== Task objective ==
All of the data needs to be printed again, exactly as written.

== Entries shown ==
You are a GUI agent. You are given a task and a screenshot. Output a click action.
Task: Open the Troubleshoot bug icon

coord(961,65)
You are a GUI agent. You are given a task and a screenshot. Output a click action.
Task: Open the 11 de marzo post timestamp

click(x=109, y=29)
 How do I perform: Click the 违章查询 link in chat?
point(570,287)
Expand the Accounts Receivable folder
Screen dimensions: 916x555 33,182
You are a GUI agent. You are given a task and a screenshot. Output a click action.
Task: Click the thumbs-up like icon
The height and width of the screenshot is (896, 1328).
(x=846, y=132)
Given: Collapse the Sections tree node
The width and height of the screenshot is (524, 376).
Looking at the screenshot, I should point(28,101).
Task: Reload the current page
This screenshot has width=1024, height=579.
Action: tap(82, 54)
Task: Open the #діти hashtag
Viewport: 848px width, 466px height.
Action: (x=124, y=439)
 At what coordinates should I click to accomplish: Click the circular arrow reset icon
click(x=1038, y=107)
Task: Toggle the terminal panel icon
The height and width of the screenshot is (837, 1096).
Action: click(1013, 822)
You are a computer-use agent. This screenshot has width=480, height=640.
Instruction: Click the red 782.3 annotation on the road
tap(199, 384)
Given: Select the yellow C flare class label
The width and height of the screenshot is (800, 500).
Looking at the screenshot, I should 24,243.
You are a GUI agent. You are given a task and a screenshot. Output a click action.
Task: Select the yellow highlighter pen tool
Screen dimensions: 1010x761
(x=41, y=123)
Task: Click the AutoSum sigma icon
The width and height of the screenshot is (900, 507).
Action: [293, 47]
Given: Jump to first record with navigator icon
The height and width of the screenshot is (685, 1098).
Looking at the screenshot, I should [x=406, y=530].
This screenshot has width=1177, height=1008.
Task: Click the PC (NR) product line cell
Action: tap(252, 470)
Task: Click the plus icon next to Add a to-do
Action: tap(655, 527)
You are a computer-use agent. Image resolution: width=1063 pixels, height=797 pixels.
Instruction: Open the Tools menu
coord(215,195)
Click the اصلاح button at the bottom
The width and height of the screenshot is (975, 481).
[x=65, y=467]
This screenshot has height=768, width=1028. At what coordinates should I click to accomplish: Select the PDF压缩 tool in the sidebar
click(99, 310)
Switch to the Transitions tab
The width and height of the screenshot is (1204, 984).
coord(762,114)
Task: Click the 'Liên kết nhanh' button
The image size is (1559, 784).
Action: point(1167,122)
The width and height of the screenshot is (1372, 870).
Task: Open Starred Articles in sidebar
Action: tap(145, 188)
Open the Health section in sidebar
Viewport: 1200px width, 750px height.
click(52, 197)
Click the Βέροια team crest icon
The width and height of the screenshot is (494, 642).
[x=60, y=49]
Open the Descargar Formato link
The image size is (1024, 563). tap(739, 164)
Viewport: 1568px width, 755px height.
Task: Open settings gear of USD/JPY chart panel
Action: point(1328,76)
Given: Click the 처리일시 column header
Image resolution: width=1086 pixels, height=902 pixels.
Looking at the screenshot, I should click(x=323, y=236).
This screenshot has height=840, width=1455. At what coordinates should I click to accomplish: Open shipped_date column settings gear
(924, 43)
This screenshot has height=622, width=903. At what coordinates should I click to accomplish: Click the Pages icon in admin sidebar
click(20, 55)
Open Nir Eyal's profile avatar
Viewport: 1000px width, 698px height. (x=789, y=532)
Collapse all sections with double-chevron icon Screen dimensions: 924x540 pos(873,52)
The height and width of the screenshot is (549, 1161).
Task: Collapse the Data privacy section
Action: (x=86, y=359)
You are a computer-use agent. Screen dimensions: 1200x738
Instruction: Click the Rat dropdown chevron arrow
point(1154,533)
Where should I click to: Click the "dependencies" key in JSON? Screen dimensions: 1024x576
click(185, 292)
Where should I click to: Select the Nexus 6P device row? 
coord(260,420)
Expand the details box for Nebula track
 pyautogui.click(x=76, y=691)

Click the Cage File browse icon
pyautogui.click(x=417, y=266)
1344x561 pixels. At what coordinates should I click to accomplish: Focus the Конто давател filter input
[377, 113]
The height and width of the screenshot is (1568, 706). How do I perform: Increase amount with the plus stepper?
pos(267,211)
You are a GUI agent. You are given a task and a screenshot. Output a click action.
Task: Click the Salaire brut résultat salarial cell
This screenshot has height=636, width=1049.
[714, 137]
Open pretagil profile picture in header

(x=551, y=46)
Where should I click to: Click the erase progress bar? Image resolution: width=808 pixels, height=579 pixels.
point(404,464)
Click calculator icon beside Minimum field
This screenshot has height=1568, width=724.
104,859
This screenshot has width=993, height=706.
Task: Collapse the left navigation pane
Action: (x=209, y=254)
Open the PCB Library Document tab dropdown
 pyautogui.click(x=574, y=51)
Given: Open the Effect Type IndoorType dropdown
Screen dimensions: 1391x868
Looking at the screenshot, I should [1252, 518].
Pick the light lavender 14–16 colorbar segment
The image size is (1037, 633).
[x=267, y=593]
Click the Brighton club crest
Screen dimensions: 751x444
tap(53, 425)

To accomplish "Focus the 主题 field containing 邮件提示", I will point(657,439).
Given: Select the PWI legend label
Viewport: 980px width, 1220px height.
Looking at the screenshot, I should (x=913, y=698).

== Output of the exercise ==
You are a GUI agent. You are given a task and a screenshot. Output a click action.
Task: Open the Troubleshoot bug icon

coord(961,65)
You are a GUI agent. You are given a task and a screenshot. Output a click action.
Task: Open the 11 de marzo post timestamp

click(x=109, y=29)
 How do I perform: Click the 违章查询 link in chat?
point(570,287)
Expand the Accounts Receivable folder
Screen dimensions: 916x555 33,182
You are a GUI agent. You are given a task and a screenshot. Output a click action.
Task: Click the thumbs-up like icon
The height and width of the screenshot is (896, 1328).
(x=846, y=132)
Given: Collapse the Sections tree node
The width and height of the screenshot is (524, 376).
Looking at the screenshot, I should point(28,101).
Task: Reload the current page
This screenshot has width=1024, height=579.
Action: tap(82, 54)
Task: Open the #діти hashtag
Viewport: 848px width, 466px height.
Action: (x=124, y=439)
 At what coordinates should I click to accomplish: Click the circular arrow reset icon
click(x=1038, y=107)
Task: Toggle the terminal panel icon
The height and width of the screenshot is (837, 1096).
Action: click(1013, 822)
You are a computer-use agent. This screenshot has width=480, height=640.
Instruction: Click the red 782.3 annotation on the road
tap(199, 384)
Given: Select the yellow C flare class label
The width and height of the screenshot is (800, 500).
Looking at the screenshot, I should 24,243.
You are a GUI agent. You are given a task and a screenshot. Output a click action.
Task: Select the yellow highlighter pen tool
Screen dimensions: 1010x761
(x=41, y=123)
Task: Click the AutoSum sigma icon
The width and height of the screenshot is (900, 507).
Action: [293, 47]
Given: Jump to first record with navigator icon
The height and width of the screenshot is (685, 1098).
Looking at the screenshot, I should [x=406, y=530].
This screenshot has width=1177, height=1008.
Task: Click the PC (NR) product line cell
Action: tap(252, 470)
Task: Click the plus icon next to Add a to-do
Action: tap(655, 527)
You are a computer-use agent. Image resolution: width=1063 pixels, height=797 pixels.
Instruction: Open the Tools menu
coord(215,195)
Click the اصلاح button at the bottom
The width and height of the screenshot is (975, 481).
[x=65, y=467]
This screenshot has height=768, width=1028. At what coordinates should I click to accomplish: Select the PDF压缩 tool in the sidebar
click(99, 310)
Switch to the Transitions tab
The width and height of the screenshot is (1204, 984).
coord(762,114)
Task: Click the 'Liên kết nhanh' button
The image size is (1559, 784).
Action: point(1167,122)
The width and height of the screenshot is (1372, 870).
Task: Open Starred Articles in sidebar
Action: tap(145, 188)
Open the Health section in sidebar
Viewport: 1200px width, 750px height.
click(52, 197)
Click the Βέροια team crest icon
The width and height of the screenshot is (494, 642).
[x=60, y=49]
Open the Descargar Formato link
The image size is (1024, 563). tap(739, 164)
Viewport: 1568px width, 755px height.
Task: Open settings gear of USD/JPY chart panel
Action: point(1328,76)
Given: Click the 처리일시 column header
Image resolution: width=1086 pixels, height=902 pixels.
Looking at the screenshot, I should click(x=323, y=236).
This screenshot has height=840, width=1455. At what coordinates should I click to accomplish: Open shipped_date column settings gear
(924, 43)
This screenshot has height=622, width=903. At what coordinates should I click to accomplish: Click the Pages icon in admin sidebar
click(20, 55)
Open Nir Eyal's profile avatar
Viewport: 1000px width, 698px height. (x=789, y=532)
Collapse all sections with double-chevron icon Screen dimensions: 924x540 pos(873,52)
The height and width of the screenshot is (549, 1161).
Task: Collapse the Data privacy section
Action: (x=86, y=359)
You are a computer-use agent. Screen dimensions: 1200x738
Instruction: Click the Rat dropdown chevron arrow
point(1154,533)
Where should I click to: Click the "dependencies" key in JSON? Screen dimensions: 1024x576
click(185, 292)
Where should I click to: Select the Nexus 6P device row? 
coord(260,420)
Expand the details box for Nebula track
 pyautogui.click(x=76, y=691)

Click the Cage File browse icon
pyautogui.click(x=417, y=266)
1344x561 pixels. At what coordinates should I click to accomplish: Focus the Конто давател filter input
[377, 113]
The height and width of the screenshot is (1568, 706). How do I perform: Increase amount with the plus stepper?
pos(267,211)
You are a GUI agent. You are given a task and a screenshot. Output a click action.
Task: Click the Salaire brut résultat salarial cell
This screenshot has height=636, width=1049.
[714, 137]
Open pretagil profile picture in header

(x=551, y=46)
Where should I click to: Click the erase progress bar? Image resolution: width=808 pixels, height=579 pixels.
point(404,464)
Click calculator icon beside Minimum field
This screenshot has height=1568, width=724.
104,859
This screenshot has width=993, height=706.
Task: Collapse the left navigation pane
Action: (x=209, y=254)
Open the PCB Library Document tab dropdown
 pyautogui.click(x=574, y=51)
Given: Open the Effect Type IndoorType dropdown
Screen dimensions: 1391x868
Looking at the screenshot, I should [1252, 518].
Pick the light lavender 14–16 colorbar segment
The image size is (1037, 633).
[x=267, y=593]
Click the Brighton club crest
Screen dimensions: 751x444
tap(53, 425)

To accomplish "Focus the 主题 field containing 邮件提示", I will point(657,439).
Given: Select the PWI legend label
Viewport: 980px width, 1220px height.
Looking at the screenshot, I should (x=913, y=698).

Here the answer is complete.